My coworker told me today that his wife told him yesterday that she was leaving him. I was shocked (see at the end why) I said why, he said well she said she was bored and just did not want to be married any longer. Too many things , he spent too much time at work , kids grown up , she told him that he was just boring , he told me that her exact words were , you know I am 56 and I need to live my life., I only have one life and I want to be happy. She does have a job I asked him how are you doing , he said he was blindsided, he knew that their marriage was passive, by that I mean they were married , did all things as a couple , raised kids, had a house with two kids, well the perfect marriage. They filed taxes as a couple and he was shocked because he thought they would be married forever, he bought here valentine day gifts, attended parent teacher conference and yet she left him
I asked him if there was another man in the picture, he said no there could not be, she was a faithful woman asked him how was his wife behavior, he said she was great, did all the cooking, cleaning, I asked him did she laugh, he could not remember when she laughed last, could not remember when she did her hair or wore perfume, I told him you moron she has been depressed for so many years you just did not see it.

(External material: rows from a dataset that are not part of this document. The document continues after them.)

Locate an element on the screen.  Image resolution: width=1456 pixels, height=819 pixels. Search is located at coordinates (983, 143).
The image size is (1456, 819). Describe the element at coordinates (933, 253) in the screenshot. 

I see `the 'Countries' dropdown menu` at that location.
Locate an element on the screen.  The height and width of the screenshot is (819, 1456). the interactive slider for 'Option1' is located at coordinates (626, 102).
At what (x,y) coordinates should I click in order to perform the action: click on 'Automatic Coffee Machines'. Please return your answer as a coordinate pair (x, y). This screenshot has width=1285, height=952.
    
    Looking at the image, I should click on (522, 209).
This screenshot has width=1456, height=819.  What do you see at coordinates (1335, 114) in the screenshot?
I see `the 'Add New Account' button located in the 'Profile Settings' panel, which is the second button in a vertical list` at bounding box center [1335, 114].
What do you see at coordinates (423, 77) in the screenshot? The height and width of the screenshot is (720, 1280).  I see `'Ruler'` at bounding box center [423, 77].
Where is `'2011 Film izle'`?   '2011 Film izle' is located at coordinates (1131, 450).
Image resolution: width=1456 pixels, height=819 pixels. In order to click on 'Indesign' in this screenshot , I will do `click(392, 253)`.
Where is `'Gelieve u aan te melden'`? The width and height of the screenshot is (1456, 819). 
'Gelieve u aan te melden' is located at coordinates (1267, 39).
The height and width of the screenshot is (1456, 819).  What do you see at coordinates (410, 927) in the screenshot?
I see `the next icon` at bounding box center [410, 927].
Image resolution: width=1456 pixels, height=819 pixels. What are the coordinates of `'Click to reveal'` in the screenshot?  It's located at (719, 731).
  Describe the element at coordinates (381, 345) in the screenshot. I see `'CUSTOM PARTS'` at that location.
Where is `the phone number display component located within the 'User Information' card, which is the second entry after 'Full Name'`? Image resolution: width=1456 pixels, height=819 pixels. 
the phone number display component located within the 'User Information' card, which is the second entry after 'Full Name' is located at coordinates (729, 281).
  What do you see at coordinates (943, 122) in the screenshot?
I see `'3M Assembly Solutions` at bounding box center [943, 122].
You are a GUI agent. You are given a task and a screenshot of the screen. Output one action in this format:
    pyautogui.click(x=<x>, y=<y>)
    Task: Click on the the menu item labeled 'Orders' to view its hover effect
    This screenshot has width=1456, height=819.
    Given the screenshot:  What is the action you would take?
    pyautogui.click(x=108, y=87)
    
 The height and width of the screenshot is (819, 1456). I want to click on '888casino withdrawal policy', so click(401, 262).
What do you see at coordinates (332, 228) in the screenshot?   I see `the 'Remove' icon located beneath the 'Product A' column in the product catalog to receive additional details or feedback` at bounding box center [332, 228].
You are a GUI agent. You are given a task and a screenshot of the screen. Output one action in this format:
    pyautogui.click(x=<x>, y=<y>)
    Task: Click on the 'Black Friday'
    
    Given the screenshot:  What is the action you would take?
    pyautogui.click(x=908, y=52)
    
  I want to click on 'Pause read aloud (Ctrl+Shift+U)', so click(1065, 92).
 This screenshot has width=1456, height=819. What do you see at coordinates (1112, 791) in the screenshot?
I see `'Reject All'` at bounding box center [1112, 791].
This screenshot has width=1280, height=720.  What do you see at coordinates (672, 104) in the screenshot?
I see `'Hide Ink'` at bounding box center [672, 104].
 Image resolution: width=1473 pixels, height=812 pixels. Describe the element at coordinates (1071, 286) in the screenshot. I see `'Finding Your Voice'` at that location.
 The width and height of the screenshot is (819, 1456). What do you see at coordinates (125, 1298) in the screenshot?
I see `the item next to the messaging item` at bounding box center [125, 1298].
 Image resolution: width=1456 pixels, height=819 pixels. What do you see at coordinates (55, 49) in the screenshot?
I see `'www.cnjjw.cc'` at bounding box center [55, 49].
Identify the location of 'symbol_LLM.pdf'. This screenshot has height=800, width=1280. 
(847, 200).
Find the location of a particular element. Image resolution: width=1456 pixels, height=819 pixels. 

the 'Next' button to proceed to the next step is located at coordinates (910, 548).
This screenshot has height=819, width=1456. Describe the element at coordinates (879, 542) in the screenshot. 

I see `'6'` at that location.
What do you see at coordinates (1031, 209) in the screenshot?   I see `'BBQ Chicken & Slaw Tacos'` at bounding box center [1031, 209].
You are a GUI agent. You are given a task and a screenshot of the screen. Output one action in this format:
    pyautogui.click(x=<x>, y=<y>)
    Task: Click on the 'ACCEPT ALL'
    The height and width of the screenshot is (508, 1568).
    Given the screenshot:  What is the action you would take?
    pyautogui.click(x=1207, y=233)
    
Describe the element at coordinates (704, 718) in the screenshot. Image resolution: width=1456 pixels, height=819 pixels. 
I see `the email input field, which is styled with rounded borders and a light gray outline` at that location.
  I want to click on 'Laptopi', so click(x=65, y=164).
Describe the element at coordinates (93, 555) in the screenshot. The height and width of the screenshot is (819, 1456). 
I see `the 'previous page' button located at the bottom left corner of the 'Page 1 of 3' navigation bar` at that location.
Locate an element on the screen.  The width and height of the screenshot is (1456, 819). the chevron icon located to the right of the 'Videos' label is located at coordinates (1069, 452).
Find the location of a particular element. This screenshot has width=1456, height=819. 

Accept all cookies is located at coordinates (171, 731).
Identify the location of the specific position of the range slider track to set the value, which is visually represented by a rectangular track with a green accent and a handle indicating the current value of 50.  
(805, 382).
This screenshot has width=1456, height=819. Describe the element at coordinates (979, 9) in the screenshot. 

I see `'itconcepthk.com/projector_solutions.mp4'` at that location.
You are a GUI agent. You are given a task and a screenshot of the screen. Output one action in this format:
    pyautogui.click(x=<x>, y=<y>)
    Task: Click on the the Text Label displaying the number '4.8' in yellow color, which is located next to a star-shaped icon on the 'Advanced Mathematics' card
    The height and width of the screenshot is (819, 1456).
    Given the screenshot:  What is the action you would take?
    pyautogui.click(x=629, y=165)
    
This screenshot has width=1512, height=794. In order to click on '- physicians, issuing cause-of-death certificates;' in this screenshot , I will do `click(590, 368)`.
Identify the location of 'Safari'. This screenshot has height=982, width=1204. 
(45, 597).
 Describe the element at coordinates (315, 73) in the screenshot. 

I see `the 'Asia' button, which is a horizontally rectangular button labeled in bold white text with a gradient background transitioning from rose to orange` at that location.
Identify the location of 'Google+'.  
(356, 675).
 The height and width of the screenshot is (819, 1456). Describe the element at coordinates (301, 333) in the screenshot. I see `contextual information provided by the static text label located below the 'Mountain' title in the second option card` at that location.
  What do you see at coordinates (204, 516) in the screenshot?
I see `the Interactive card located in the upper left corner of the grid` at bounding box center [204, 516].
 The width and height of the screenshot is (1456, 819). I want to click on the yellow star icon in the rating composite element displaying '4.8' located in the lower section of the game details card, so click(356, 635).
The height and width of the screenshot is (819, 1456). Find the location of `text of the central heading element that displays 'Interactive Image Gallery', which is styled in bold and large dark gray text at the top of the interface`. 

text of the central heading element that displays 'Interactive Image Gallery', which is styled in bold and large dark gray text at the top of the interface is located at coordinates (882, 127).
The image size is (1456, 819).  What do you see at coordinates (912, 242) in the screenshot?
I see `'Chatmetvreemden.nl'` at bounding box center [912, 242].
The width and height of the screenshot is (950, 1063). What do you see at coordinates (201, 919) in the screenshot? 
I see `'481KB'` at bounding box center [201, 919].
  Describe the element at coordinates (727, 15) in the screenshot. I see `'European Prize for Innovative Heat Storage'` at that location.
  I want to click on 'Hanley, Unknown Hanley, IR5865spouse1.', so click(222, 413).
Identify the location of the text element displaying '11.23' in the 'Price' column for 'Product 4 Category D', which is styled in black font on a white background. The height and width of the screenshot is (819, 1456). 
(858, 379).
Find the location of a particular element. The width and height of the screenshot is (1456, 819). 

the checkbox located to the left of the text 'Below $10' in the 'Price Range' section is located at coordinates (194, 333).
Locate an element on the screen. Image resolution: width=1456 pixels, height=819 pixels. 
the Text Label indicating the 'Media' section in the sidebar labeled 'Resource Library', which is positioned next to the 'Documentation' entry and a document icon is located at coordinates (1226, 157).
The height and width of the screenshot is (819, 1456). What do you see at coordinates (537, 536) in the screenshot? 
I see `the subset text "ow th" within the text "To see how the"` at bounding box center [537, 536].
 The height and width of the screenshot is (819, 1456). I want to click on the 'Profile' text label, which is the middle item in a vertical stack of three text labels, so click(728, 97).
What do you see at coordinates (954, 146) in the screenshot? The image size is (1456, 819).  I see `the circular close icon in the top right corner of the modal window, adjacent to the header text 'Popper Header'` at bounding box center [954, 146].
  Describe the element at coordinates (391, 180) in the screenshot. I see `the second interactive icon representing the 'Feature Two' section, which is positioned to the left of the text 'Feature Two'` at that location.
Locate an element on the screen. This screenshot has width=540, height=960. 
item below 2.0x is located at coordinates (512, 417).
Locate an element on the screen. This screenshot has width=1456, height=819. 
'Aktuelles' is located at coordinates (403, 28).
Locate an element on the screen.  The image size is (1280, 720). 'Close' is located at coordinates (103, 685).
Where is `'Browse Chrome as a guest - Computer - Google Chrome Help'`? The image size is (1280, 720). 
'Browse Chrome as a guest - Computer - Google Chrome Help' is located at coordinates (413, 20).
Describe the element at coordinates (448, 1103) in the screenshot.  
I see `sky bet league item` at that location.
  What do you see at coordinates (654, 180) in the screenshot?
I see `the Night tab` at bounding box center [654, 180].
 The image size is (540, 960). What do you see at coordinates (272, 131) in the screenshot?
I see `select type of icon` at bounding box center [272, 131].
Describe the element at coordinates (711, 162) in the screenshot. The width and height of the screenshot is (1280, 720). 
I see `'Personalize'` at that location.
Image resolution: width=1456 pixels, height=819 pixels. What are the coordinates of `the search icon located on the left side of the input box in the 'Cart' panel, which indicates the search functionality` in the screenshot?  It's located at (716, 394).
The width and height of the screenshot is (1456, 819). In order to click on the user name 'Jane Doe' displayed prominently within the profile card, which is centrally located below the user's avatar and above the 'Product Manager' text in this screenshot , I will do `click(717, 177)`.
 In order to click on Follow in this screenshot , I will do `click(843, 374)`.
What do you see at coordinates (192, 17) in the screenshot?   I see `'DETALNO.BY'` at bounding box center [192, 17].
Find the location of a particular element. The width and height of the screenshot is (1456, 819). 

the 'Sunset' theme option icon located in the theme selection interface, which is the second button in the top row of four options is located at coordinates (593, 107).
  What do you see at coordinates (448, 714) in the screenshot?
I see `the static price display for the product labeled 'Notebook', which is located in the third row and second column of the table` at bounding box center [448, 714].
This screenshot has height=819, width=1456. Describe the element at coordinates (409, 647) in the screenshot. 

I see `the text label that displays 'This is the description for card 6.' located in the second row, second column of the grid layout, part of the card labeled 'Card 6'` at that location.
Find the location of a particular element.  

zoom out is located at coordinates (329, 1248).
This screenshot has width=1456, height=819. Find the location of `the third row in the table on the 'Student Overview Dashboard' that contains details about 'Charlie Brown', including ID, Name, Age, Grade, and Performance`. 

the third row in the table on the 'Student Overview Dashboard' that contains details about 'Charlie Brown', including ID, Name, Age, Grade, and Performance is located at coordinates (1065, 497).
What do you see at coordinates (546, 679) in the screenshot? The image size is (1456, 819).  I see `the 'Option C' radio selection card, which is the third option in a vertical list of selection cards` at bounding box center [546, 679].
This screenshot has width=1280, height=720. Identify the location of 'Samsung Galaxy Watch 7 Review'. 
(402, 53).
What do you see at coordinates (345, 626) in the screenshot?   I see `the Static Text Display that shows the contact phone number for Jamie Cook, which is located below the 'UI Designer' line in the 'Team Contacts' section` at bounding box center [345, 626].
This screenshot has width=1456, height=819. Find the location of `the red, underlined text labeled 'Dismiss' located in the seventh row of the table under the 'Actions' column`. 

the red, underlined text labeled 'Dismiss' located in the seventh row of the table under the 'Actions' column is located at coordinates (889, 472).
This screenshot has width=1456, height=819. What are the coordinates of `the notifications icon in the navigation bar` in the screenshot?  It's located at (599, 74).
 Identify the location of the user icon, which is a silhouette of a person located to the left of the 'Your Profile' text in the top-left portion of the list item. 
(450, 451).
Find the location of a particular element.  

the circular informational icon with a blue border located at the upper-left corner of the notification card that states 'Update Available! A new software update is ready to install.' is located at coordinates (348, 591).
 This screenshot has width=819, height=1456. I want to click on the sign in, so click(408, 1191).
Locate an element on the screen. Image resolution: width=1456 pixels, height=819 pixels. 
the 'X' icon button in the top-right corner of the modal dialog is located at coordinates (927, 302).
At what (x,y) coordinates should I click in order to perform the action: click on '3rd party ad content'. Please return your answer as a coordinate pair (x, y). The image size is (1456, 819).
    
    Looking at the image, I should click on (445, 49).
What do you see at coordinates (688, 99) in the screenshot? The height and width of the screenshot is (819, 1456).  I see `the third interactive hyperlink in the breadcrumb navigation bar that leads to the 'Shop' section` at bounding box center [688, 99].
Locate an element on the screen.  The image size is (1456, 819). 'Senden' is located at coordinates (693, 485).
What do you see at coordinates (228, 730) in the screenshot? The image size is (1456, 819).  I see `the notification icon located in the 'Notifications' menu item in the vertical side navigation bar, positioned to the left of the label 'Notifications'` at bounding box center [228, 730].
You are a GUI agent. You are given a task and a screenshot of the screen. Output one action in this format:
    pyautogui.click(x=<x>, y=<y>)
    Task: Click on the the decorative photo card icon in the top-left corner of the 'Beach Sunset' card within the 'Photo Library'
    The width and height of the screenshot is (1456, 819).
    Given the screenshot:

She lived with you as a robot, did all things but with no feeling,
Depression is such a hard thing to see. No one wants to admit they are depressed. My son made me face depression three years ago and said that mom either you seek professional help or I am leaving you as you bring me down. This is what depression does to you, you do not care if you are alive or dead, you just want to die, and you stop taking care of yourself. You get fat in my case and stop living, you go through motions of life, you pay bills, you sleep but the spark is missing in life. My son had a mother who was always gloomy, I ended all the statements with what is the use, it was always what is the use, no desire to meet anyone or date anyone , messy hair , messy clothes, always looking for gloom and doom in everything, till one day my son had enough and he said mom this is it , you are depressed, I asked him what do you mean depressed I have a good job, great home , what do I have to be depressed about I have an awesome son, and my son said no you are so depressed you do not even know you are depressed , I had pain in my whole body but refused to accept the depression. I thought oh Indian people do not get depressed, that is my idiotic thinking, I went from 150 to 250 lbs, no care, my son always worried that I would kill myself and made me promise that I will never kill myself, that is a hard burden for a child to bear that his mother is so loony that he has to worry.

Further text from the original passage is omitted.